Abstract
Objective
There are varying reports of the prevalence and effect of comorbid asthma in coronavirus disease-2019 (COVID-19) patients. We sought to conduct a meta-analysis comparing asthmatic and non-asthmatic patients to determine the clinical significance of preexisting asthma in COVID-19 patients.
Data Sources
Online databases PubMed, ScienceDirect, Web of Science, and Scopus, were searched up to July 15, 2020, for papers comparing asthma versus non-asthma COVID-19 patients.
Study Selection
According to prespecified inclusion criteria, this analysis included eleven retrospective studies with 107,983 COVID-19 patients. Subgroup analysis was performed based on age groups.
Results
The mean age of the patients was 59.9 years (95%CI = 51.9–67.9).
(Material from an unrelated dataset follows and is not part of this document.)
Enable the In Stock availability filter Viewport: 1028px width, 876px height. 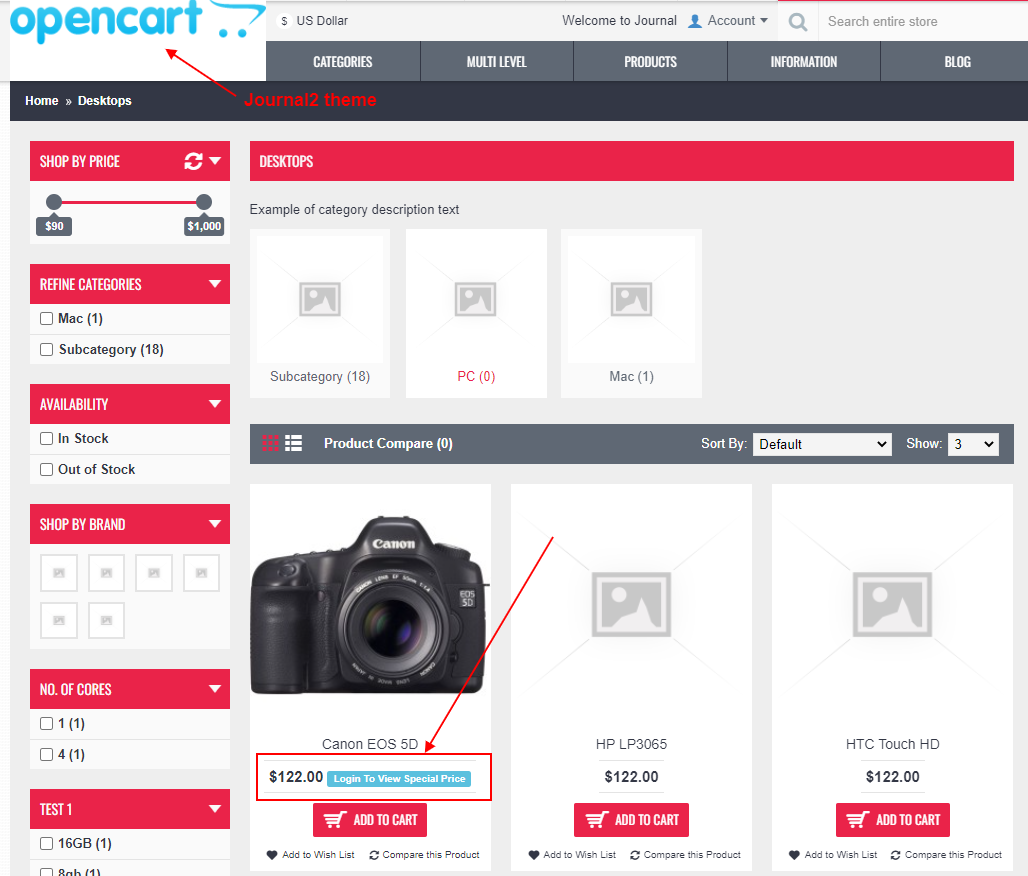[x=45, y=438]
Across studies, the prevalence of asthma was 11.2% (95%CI: 9.1%–13.3%) among COVID-19 patients who attended the hospitals. Asthma patients were more likely to be younger (SMD = −0.36, 95%CI = −0.61 to −0.10, p = 0.005), and obese (OR = 1.98, 95%CI = 1.54–2.55, p < 0.001), there was no differential risk of hospitalization rate, ICU admission, or development of acute respiratory distress syndrome (ARDS) between asthmatic and non-asthmatic cohorts. However, asthmatic patients had increased risk of endotracheal intubation (RR = 1.27, 95%CI = 1.02–1.58, p = 0.030) especially patients aged <50 years (RR = 6.68, 95%CI = 1.76–11.13, p = 0.009). Despite this result, asthmatic patients had better recovery with a higher liability of being discharged and were less likely to die (RR = 0.80, 95%CI = 0.65–0.97, p = 0.026).
Conclusion
To our knowledge, our meta-analysis is the largest to shed light on preexisting asthma as a predictor of intubation in COVID-19, especially in young and obese patients. Identifying high-risk groups is crucial for designing more effective intervention plans and optimization of efficient resource allocation.
Data availability statement
All data generated from this analysis were supplied in the text and the tables.
Declaration of interest
The authors report no conflict of interest.